Today, evolutionists tell us a different legend of how the giraffe got its long neck. They relate how some giraffes just happened to develop long necks through a fortuitous string of chance mutations that had nothing to do with need or use. Those giraffes with long necks just happened to find them beneficial because they were able to feed on the foliage of the taller trees, while those with shorter necks could not. This, according to evolutionary dogma, eventually resulted in the disappearance of giraffes with shorter necks who either died from starvation or as a result of their poor state of nutrition left fewer offspring. What this new legend doesn’t explain is how female giraffes have managed to survive given that their necks are on average a full foot shorter than those of the males. Still, for many evolutionists who reject the very idea of a supernatural Creator, the mere ability to conceive of such materialistic legends or scenarios appears to suffice as a “scientific” explanation.
While many of those who anticipated Darwin’s ideas on evolution were atheists, anti-Christians, and even involved in the occult (like Alfred Russel Wallace), perhaps the unkindest cut of all for Darwin was that even some Creationists wrote in great detail about natural selection prior to his publication of On the Origin of Species. Indeed, Creationists such as British theologian William Paley and the British chemist Edward Blyth had a far more scientifically tenable view of the biological significance of natural selection than Darwin. Like other Creationists, both Paley and Blyth saw natural selection as a mechanism for eliminating unfit individuals that differed from the created type. Thus, while Darwin preferred to believe that the elimination of unfit individuals was a mechanism for somehow evolving new and improved species, the Creationists saw elimination of unfit individuals as mechanism to preserve the stability of existing Created kinds.
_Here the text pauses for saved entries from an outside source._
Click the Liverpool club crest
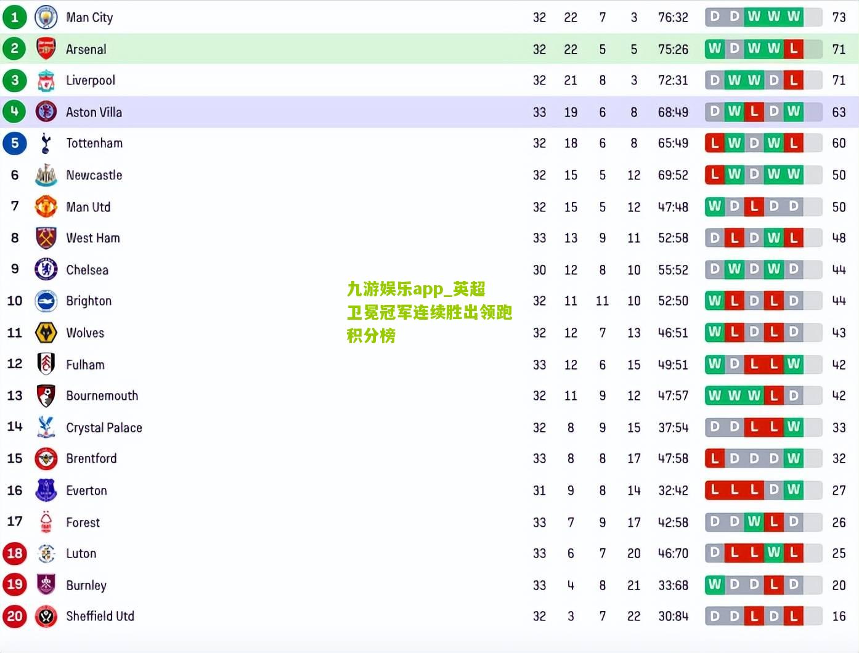859x653 pixels. (x=46, y=80)
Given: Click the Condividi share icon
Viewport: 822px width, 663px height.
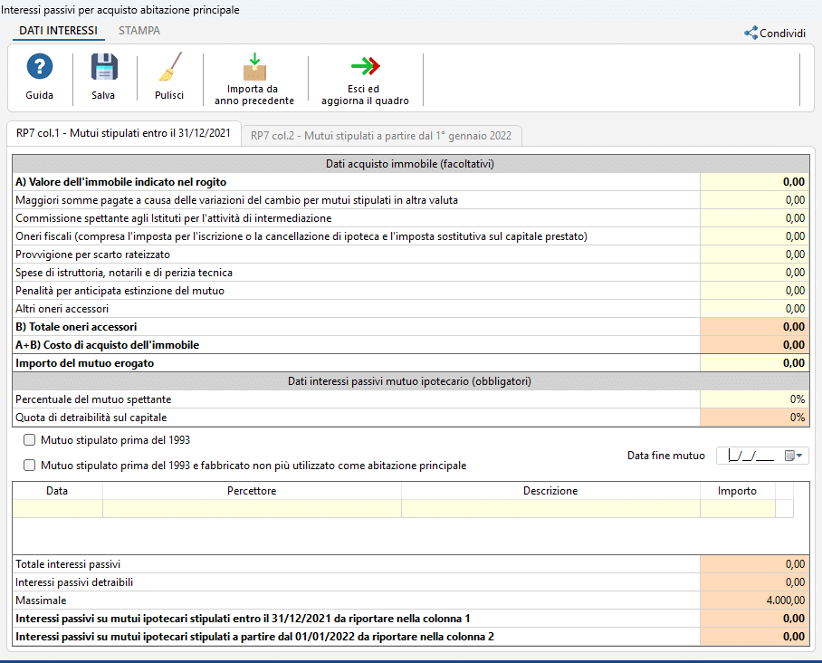Looking at the screenshot, I should (750, 33).
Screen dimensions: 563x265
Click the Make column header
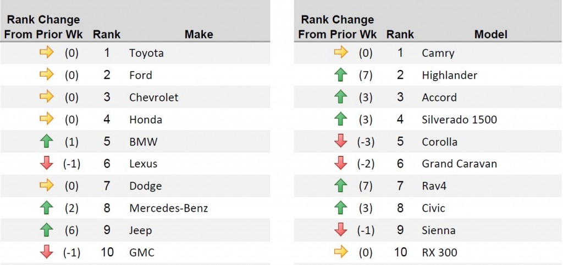[199, 35]
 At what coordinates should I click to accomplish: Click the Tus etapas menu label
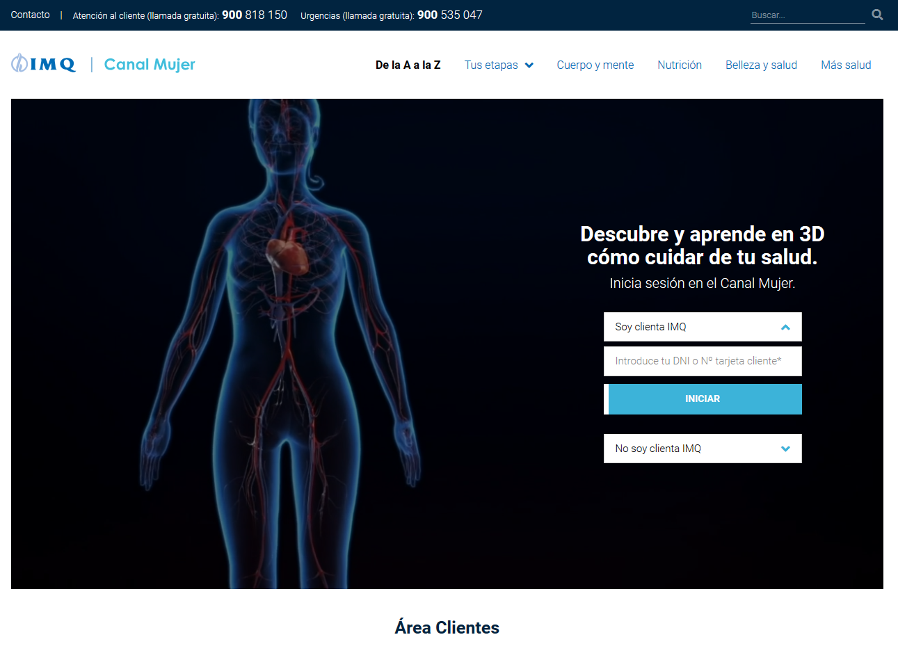pos(491,65)
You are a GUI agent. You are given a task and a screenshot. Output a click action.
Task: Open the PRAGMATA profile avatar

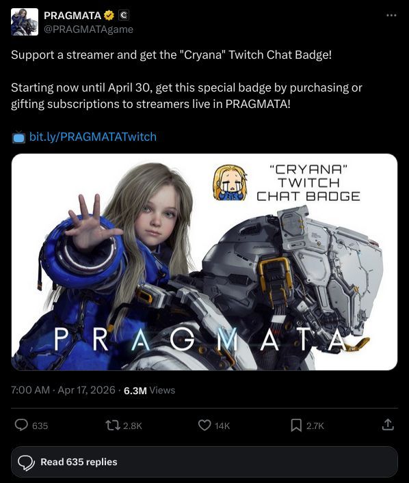pyautogui.click(x=25, y=22)
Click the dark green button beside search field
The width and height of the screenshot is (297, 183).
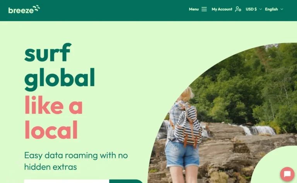coord(126,181)
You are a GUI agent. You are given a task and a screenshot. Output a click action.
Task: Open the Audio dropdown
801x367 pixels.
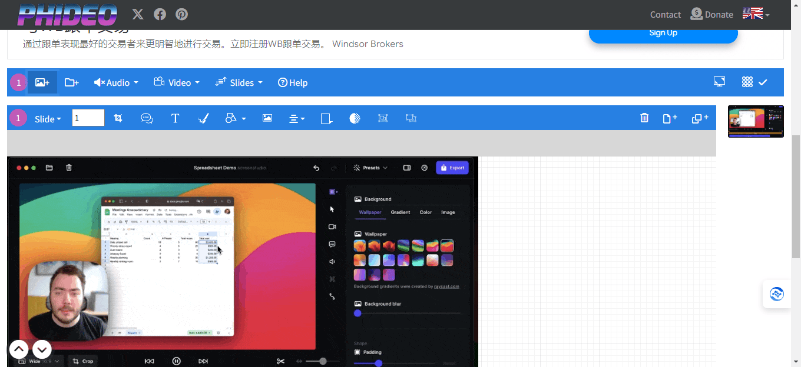pos(115,82)
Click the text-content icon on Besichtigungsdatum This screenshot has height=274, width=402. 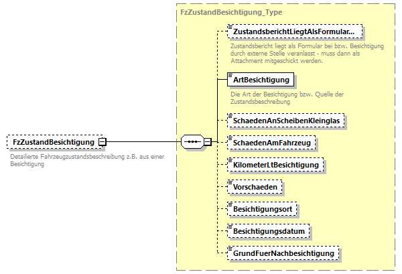tap(230, 227)
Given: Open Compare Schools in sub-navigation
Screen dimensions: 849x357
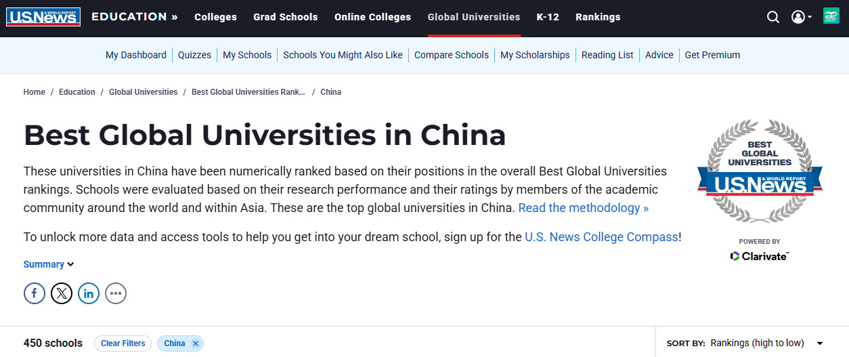Looking at the screenshot, I should click(x=451, y=55).
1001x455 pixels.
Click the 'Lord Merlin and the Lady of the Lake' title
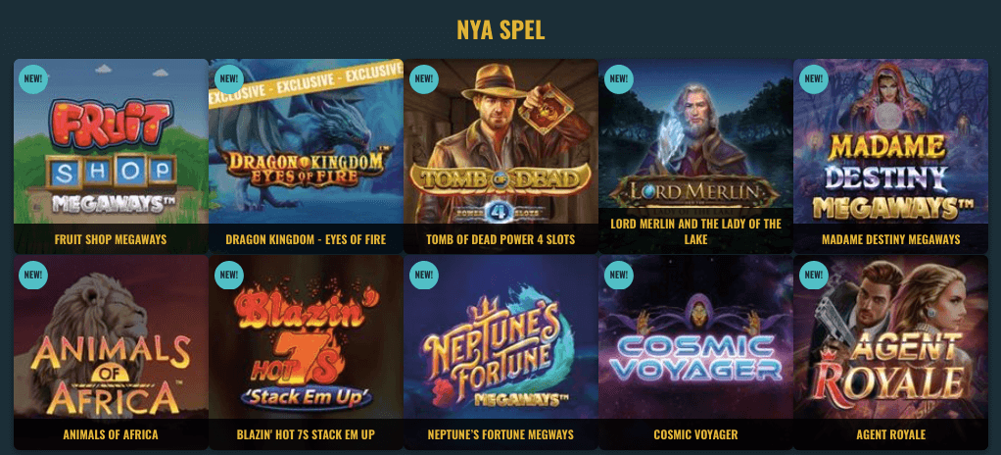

Readers may wish to compare the plausibility of the Creationist and evolutionist views of natural selection as follows: First, think of several actual examples from nature where a normal existing animal species is sustained by the elimination of abnormal individuals. No problem! Now, try to think of a single occurrence in nature where a fundamentally new and improved animal species has been formed by the elimination of the normal in favor of the abnormal. Darwin couldn’t think of any either!